Swing vote lifts Steele into county president's chair

Daily Herald

July 20, 2006

By Rob Olmstead


In a board room packed with county employees - allegedly off the clock - Cook County Commissioner Earlean Collins provided the crucial swing vote Wednesday to put Commissioner Bobbie Steele over the top and into the president's chair for the next four months.

Steele, who takes office Aug. 1 to finish out the term of ailing President John H. Stroger, now faces the daunting task of cobbling together a balanced budget, and she said she couldn't rule out a tax increase to make that happen.

In fact, Steele has her hands full with not only next year's spending plan, but a growing shortfall on this year's budget. She said the county comptroller told her Tuesday the hole is now at $56 million and growing.

"We're going to look at all the possibilities," she said when asked about a possible tax increase.
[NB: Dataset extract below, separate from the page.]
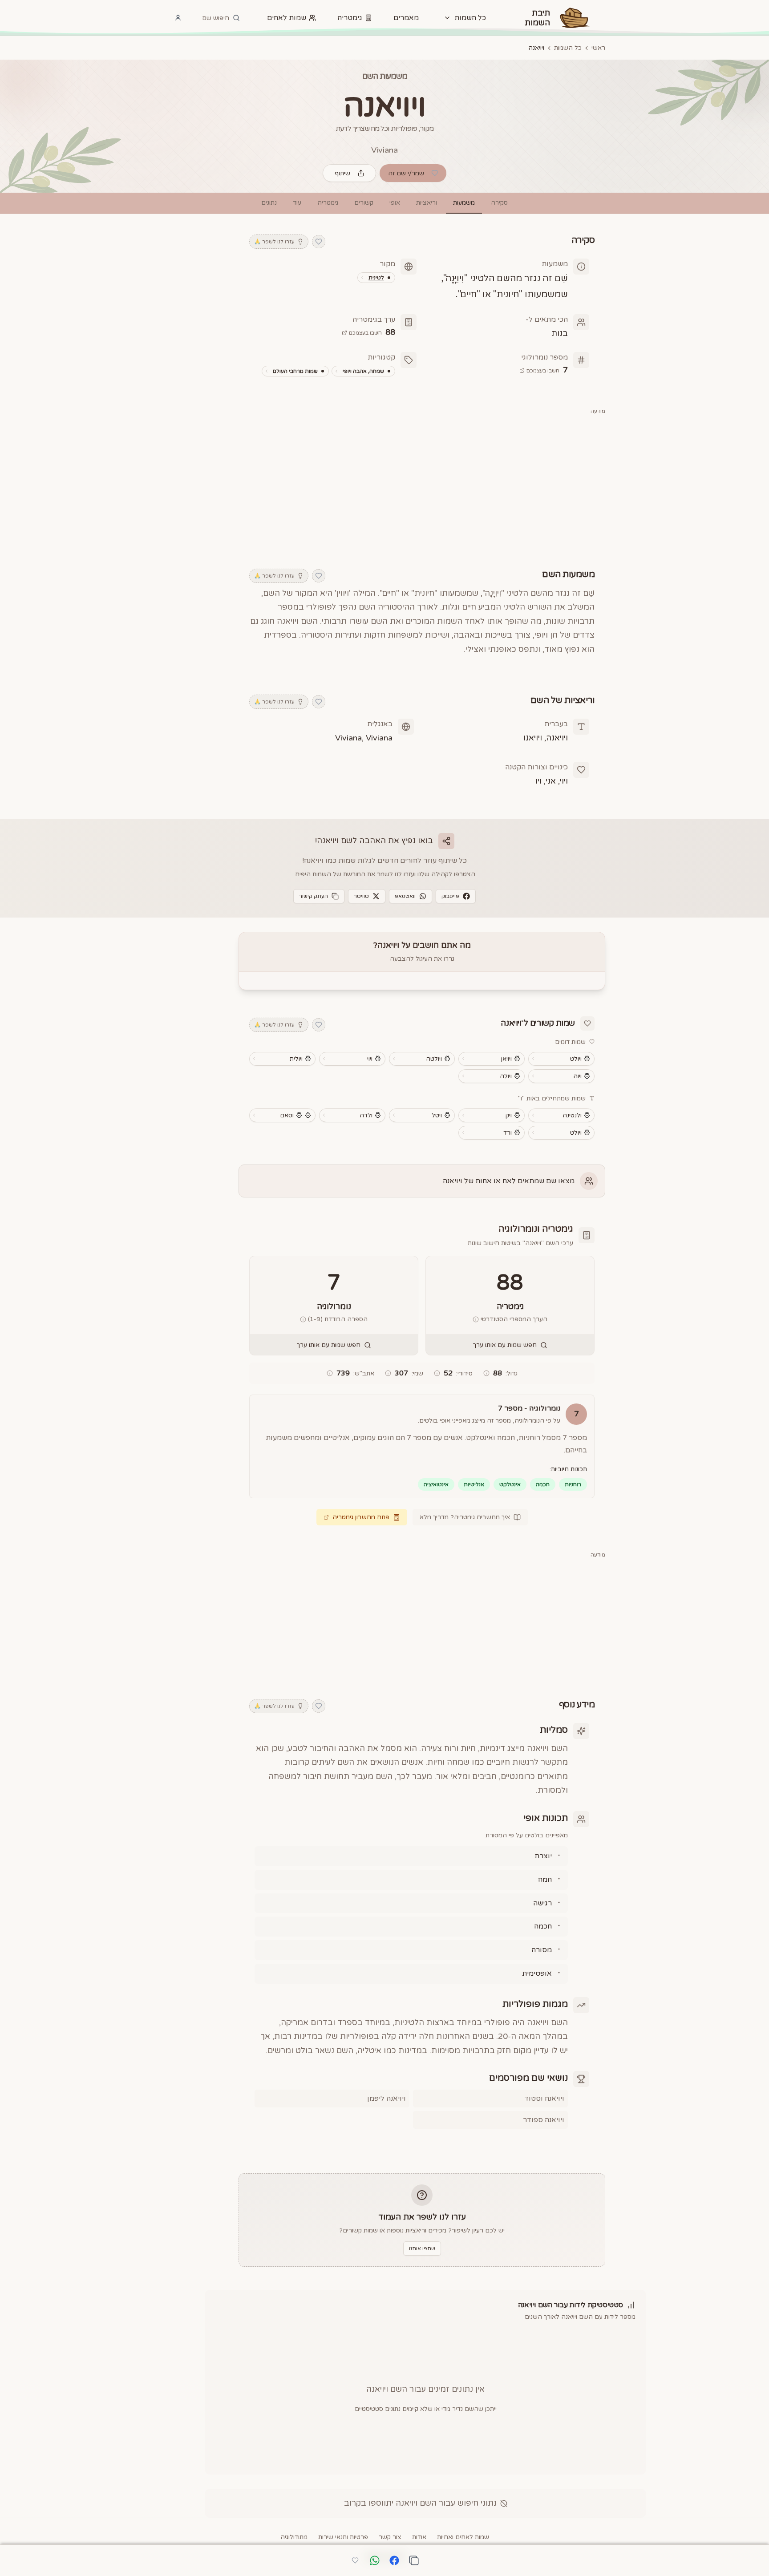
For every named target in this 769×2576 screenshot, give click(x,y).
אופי (394, 202)
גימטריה (349, 17)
But she emphasized that she'd look to cut costs first.

And Republican Peter Silvestri pointed out that she'll have an even harder time raising taxes than Stroger did, because Stroger's pro-tax vote is now gone.

But with uncertainty comes possibilities, Silvestri said.

He noted it was the absence of a sitting president and entrenched interests that allowed the board to unanimously decide to stop putting the president's name on forest preserve signs, and hoped that the flux of the current situation will allow for new innovations.

"It's the right time to do it," said Silvestri.

Steele's selection came down to the wire - or, according to Collins, at least shortly before the meeting - after weeks of Collins and a few other commissioners playing coy about whom they would support.

It's a familiar role for Collins, who has played her cards close to the vest on budget votes for the past few years, providing the swing vote against new taxes and frustrating Stroger.

Collins said she made the decision for Steele to stave off an embarrassing floor fight among commissioners. She said she sensed that many commissioners weren't going to honor their word - a topic on which she did not share specifics.

She told reporters that she let other commissioners know her intentions before the meeting.

"I let everybody know this morning, because I don't double-cross anyone, that that's the way it was going to be," she said.

But other commissioners said privately it was Collins who was double dealing - at one point in recent weeks swearing she wouldn't vote for Steele.

Commissioners Larry Suffredin, Forrest Claypool and Mike Quigley said publicly that Collins in no way let them know before the meeting what she intended to do.

That seems borne out by the vote, because commissioners typically withdraw nominations or bills that are destined for defeat rather than end up with an embarrassing loss.

Without naming any names, Quigley said, "Many commissioners participated in a complex program of misinformation, that in the end didn't work to suit their attempts."

Because there are now 16 commissioners with Stroger's absence, a candidate needed nine votes to be elected president. For weeks, both Steele and Claypool seemed stuck at anywhere from six to eight votes. Republican Carl Hansen was assured of the five Republican votes, but couldn't seem to get past that point.

Joseph Mario Moreno, another Democrat, had also tossed his hat into the ring, and Collins had been soliciting votes also, many commissioners said.

Collins denied that, saying she simply acquiesced when some commissioners asked her if she would be a consensus candidate on subsequent ballots if no one could be elected in the first few rounds of voting.

When the board assembled Wednesday, Finance Committee Chairman John Daley nominated Steele, Quigley nominated Claypool, and Republican Tony Peraica nominated Hansen.

Going in, Steele had the support of herself, Daley, Jerry Butler, Roberto Maldonado, Joan Murphy and Suffredin, with Democrat Deborah Sims a possible and Collins a question mark.

When Collins, the third to vote in alphabetical order, placed her vote, the die was cast.

Quigley joined the Steele bandwagon, he said, after conferring with Claypool, whom he sits next to on the floor. Claypool followed suit.

"With leave of the board, I'd like to abandon the sinking ship of my candidacy and board the ship of S.S. Steele," said Claypool to the laughter of the gallery.

With all the Democrats on board for Steele, Hansen asked his four fellow Republicans to change their votes to Steele as a sign of unity, which they did.

Collins' vote may have been, at least in part, due to the unpalatable option among her constituents of her voting for a white candidate. She admitted race played a role.

She realized the need in "talking with her [Steele] all the time, to make sure that we did in fact have an African-American - as a call from the community, who wanted to keep that seat for President Stroger."

Wednesday's board room was packed with dozens of county employees who were not needed for the meeting. When Tony Peraica, the Republican candidate for president on the November ballot questioned that, Moreno, who chaired the meeting, said he assumed they had all taken the day off and were not on taxpayer time.

Steele said later she assumed the same thing and would not be investigating to make sure the employees did not charge taxpayers for the time spent in the boardroom.